LONDON: We do not expect pop stars to die in their beds after a long fight to survive into old age. Belonging to a profession and generation in which many took experimental drugs which killed them, George Harrison spent his final years trying out bright new pills which might keep him alive. On Friday, they failed.

While he was only the third most famous of the Beatles, Harrison had a life and career which oddly combined a version of everything which happened to the band: sublime compositional skills (Something), mysticism, addiction (though, in his case, the worst was to tobacco, which killed him), the post-60s musical experiments (the Travelling Wilburys), the controversial first marriage (Patti Boyd left him for Eric Clapton) and even a terrifying confrontation with a stalker, although, unlike John Lennon, Harrison survived his.

Harrison’s problem was that for almost two-thirds of his life he was unable to live as an individual: he mattered because he had been part of a quartet. This was true for Paul and John as well but, being more extrovert, they had made more of an individual impression on the mass imagination.

George must have known that every article about his passing would have near its top the qualifying phrase ex-Beatle. It probably was not a coincidence that, when Harrison became a film producer, he chose first to back Monty Python, the only other English group who suffered equivalent problems of nostalgically driven collective identity and pressure to reunite.

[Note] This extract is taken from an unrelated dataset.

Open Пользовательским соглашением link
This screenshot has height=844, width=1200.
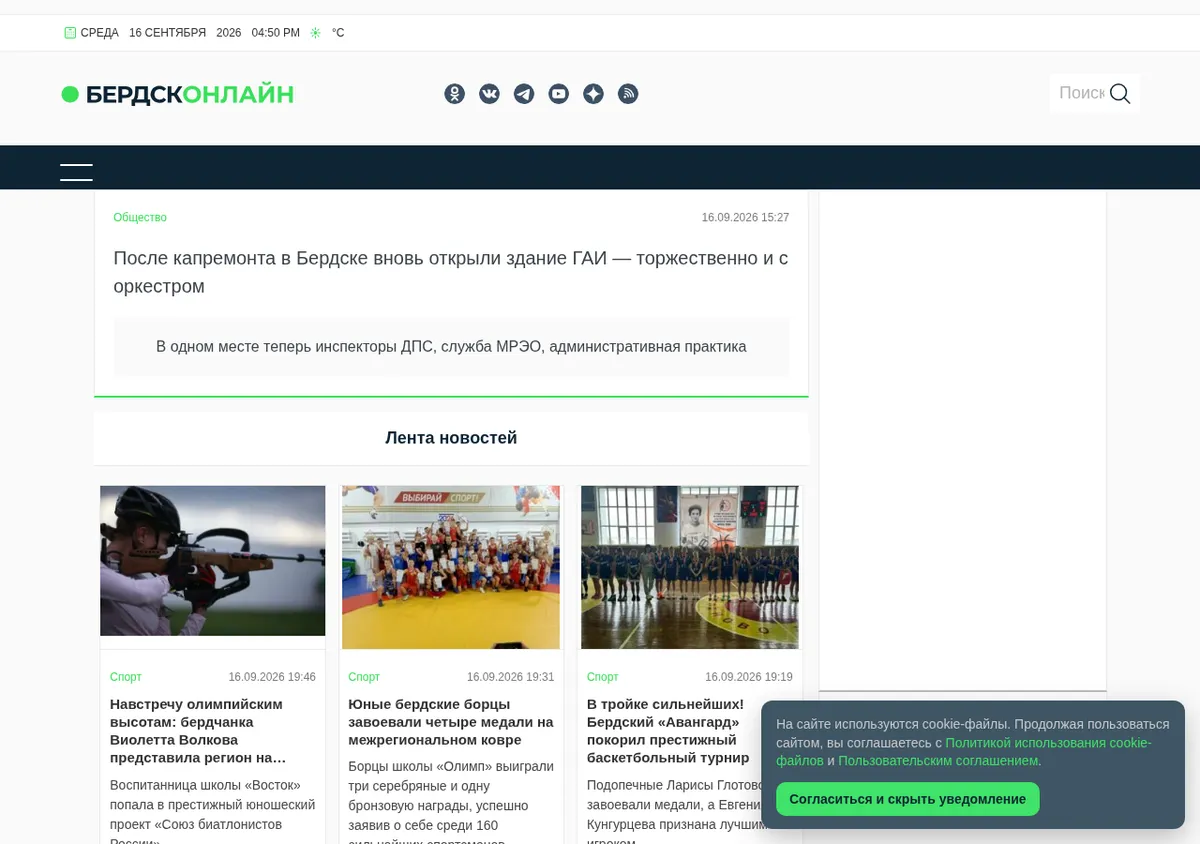coord(938,761)
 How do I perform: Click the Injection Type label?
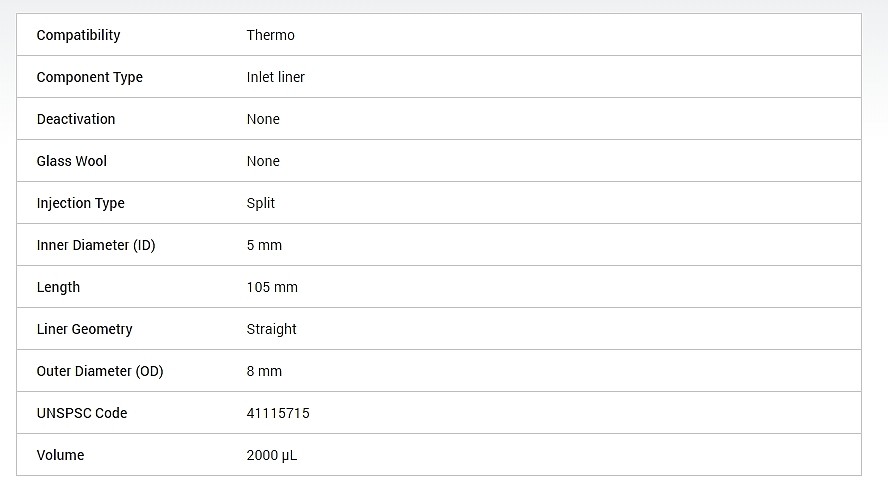pyautogui.click(x=80, y=203)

But the difficulty of what to do after the Beatles was merely an extreme example of the dilemma of all pop stars who survive past their 30s. Perhaps because pop is bought by people in their teens and 20s - and, now, bought again by those people in their 40s - most of the great pop music is written by people who have only owned a driving licence for a few years. Harrison managed his post-fame activities with more dignity than most, but he would have known that he was heading for one of those poignant obituaries in which most of the illustrative footage was 30 or 40 years old.

In most professional disciplines, there seems to be one practitioner whose achievements disproportionately dwarf the efforts of everyone else who tried: Shakespeare in playwrighting, Bradman in cricket, Mozart in classical music. And the Beatles in pop music. No songwriters have remotely matched the melodic and lyrical consistency of the catalogue of Lennon & McCartney and Harrison. He also believed in reincarnation. But what Harrison’s death means, at least in this life, is that the Beatles are never coming back, except in the afterlife of air-play and CD sales. —Dawn/The Guardian News Service.